- **GIVEN INSTRUCTION**
Continue the text on MLOps pitfalls and trade-offs, starting after its last line.

- **READING TEXT**
====

5. Neglecting Reproducibility
If you cannot reproduce a training run -- because seeds were not fixed, dependencies were not pinned, data was not snapshotted, or the code was not versioned alongside the model -- you cannot debug production issues, satisfy auditors, or reliably compare model versions.
6. Underestimating Inference Cost
A model that achieves state-of-the-art accuracy in a research paper may be completely impractical for production serving due to latency or cost. Always evaluate models against a latency budget and a cost envelope. A simpler model that meets business requirements at one-tenth the cost is almost always the better choice.
Trade-offs
| Decision | Option A | Option B | Key Consideration | |---|---|---|---| | Serving mode | Real-time (REST/gRPC) | Batch scoring | Real-time adds latency requirements, infrastructure complexity, and cost; batch is simpler but stale | | Model complexity | Deep neural network | Gradient-boosted trees / linear model | DNNs can capture complex patterns but are harder to debug, explain, and serve cheaply | | Retraining frequency | Continuous / daily | Weekly / monthly | More frequent retraining catches drift faster but increases compute cost and pipeline complexity | | Feature store | Build in-house | Adopt managed solution (Feast, Tecton) | In-house gives full control but requires significant engineering investment | | Model format | Framework-native (PyTorch, TF) | ONNX | ONNX enables cross-framework portability and runtime optimization but may not support all operations | | Quantization | FP32 (full precision) | INT8 / FP16 (reduced precision) | Reduced precision cuts latency and cost but may degrade accuracy for sensitive tasks | | Experimentation | A/B test every change | Ship based on offline metrics | A/B testing is rigorous but slow; offline-only is fast but can miss real-world effects | | Infrastructure | Managed cloud ML platform | Self-hosted open source stack | Managed reduces operational burden but increases vendor lock-in and cost at scale |
When to Use / When Not to Use
When to Invest in MLOps
- You have multiple models in production or plan to deploy models regularly.

====

- **DATA EXCERPTS**
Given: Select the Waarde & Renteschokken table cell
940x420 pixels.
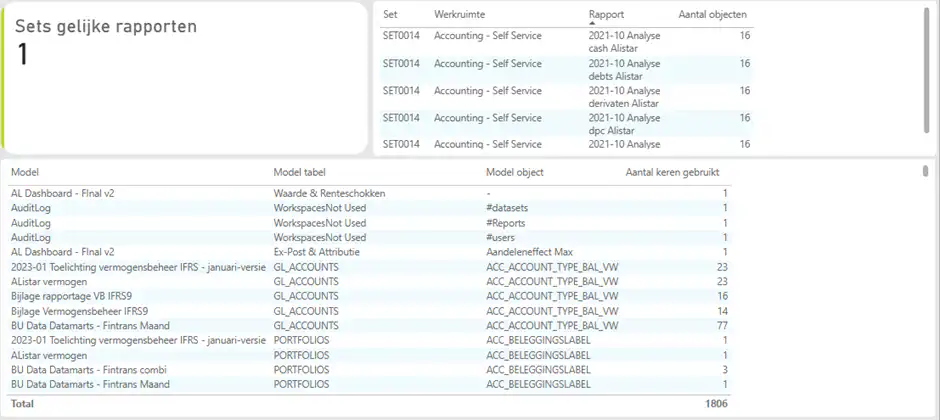Looking at the screenshot, I should (329, 193).
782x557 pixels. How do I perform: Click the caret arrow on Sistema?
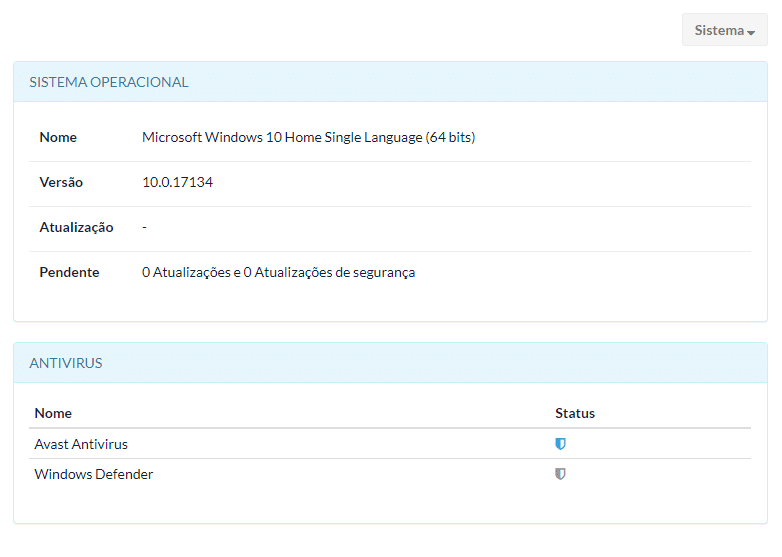click(751, 32)
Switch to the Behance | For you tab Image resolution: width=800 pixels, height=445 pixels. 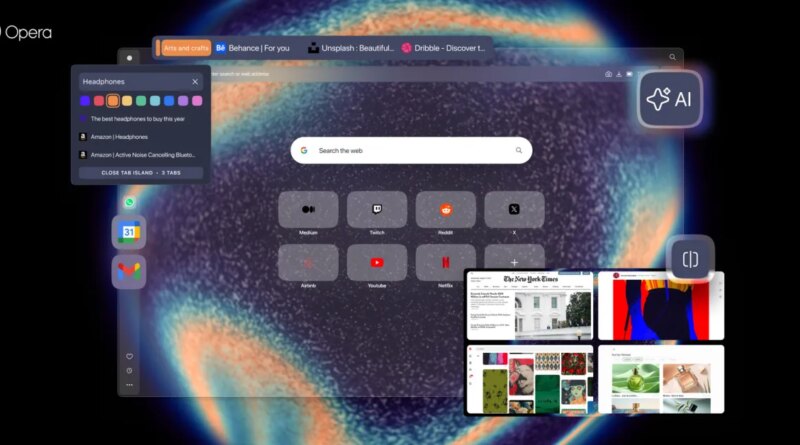pos(255,47)
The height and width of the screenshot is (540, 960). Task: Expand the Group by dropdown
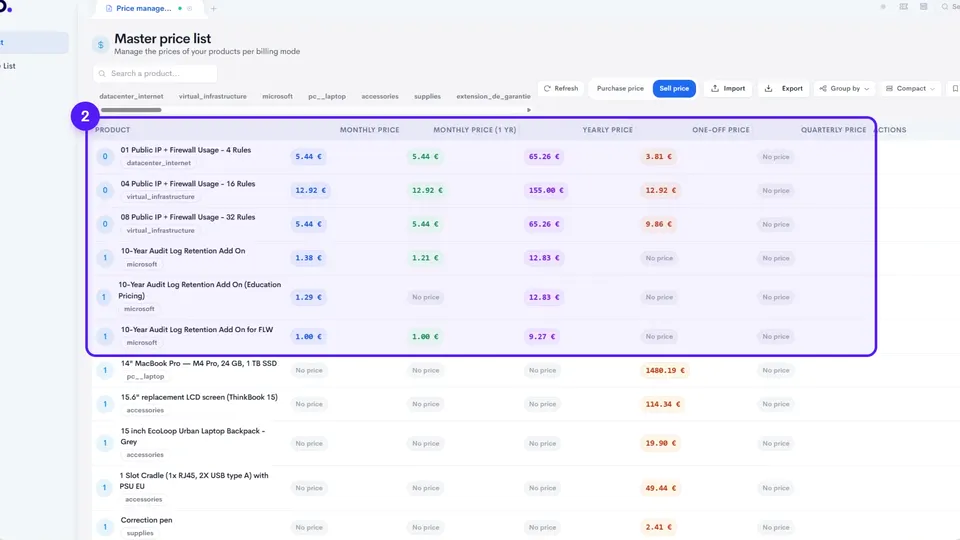coord(844,88)
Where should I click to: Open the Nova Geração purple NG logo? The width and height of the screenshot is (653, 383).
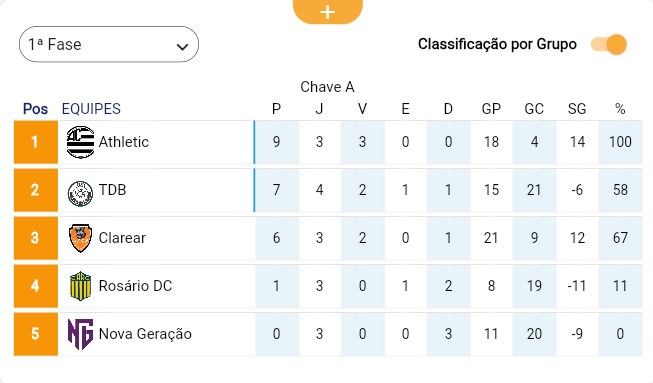(80, 334)
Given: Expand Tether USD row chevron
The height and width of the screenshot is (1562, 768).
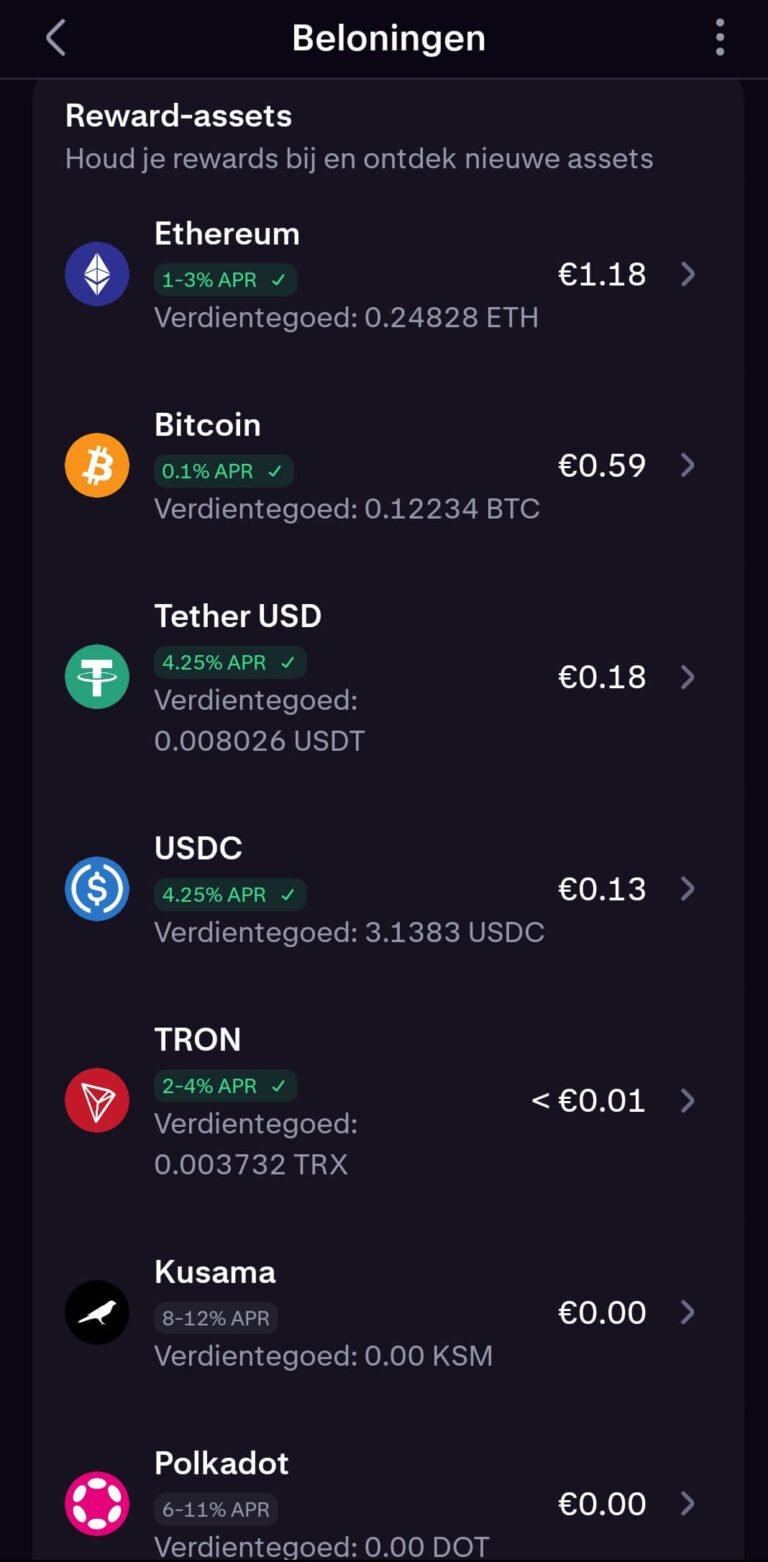Looking at the screenshot, I should 688,677.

====

- **OUTPUT BELOW**
- Model predictions directly affect revenue, safety, or user experience.
- You need to satisfy regulatory or audit requirements around model governance.
- Your data scientists spend more time on deployment plumbing than on modeling.
- You observe model performance degradation over time and need systematic monitoring.
- Multiple teams need to share features, data pipelines, or serving infrastructure.
When MLOps is Overkill
- You have a single, rarely-updated model (e.g., a one-time classification for a migration project).
- The model is used internally for analysis, not for production predictions.
- Your organization has fewer than two people working on ML.
- A rule-based system or simple heuristic solves the problem adequately.
- The cost of building and maintaining ML infrastructure exceeds the value the model delivers.
- You are in the early exploration phase and do not yet know if ML is the right approach.
Code Examples in Rust
Loading and Running an ONNX Model with the ort Crate
The ort crate provides Rust bindings to ONNX Runtime, enabling high-performance model inference without Python dependencies.
/// A thin wrapper around an ONNX Runtime session that handles
/// model loading, input preparation, and inference.
STRUCTURE ModelServer
session : ONNXSession
/// Load a model from an ONNX file path.
PROCEDURE ModelServer.NEW(model_path) → Result<ModelServer>
environment ← BUILD_ENVIRONMENT(name ← "mlops_inference")
session ← BUILD_SESSION(environment,
optimization_level ← Level3,
intra_threads ← 4,
model_file ← model_path)
RETURN Ok(ModelServer { session })
/// Run inference on a batch of input feature vectors.
/// Returns the model output as a 2D array.
PROCEDURE ModelServer.PREDICT(input) → Result<Array2D<Float32>>
input_shape ← SHAPE(input)
input_value ← ARRAY_TO_TENSOR(input, self.session.allocator)
outputs ← self.session.RUN([input_value])
output ← EXTRACT_TENSOR(outputs[0])
RESHAPE output TO (input_shape[0], output.columns)
RETURN Ok(output)
/// Demonstrates model loading, warm-up, and latency measurement.
PROCEDURE MAIN() → Result
server ← ModelServer.NEW("model.onnx")
// Warm-up run to trigger any lazy initialization in the runtime.
warmup_input ← ZEROS(1, 128)
server.PREDICT(warmup_input)
// Benchmark inference latency over 100 requests.
batch ← ONES(32, 128)
start ← CURRENT_TIME()
iterations ← 100
FOR i ← 1 TO iterations DO
server.PREDICT(CLONE(batch))
END FOR
elapsed ← ELAPSED(start)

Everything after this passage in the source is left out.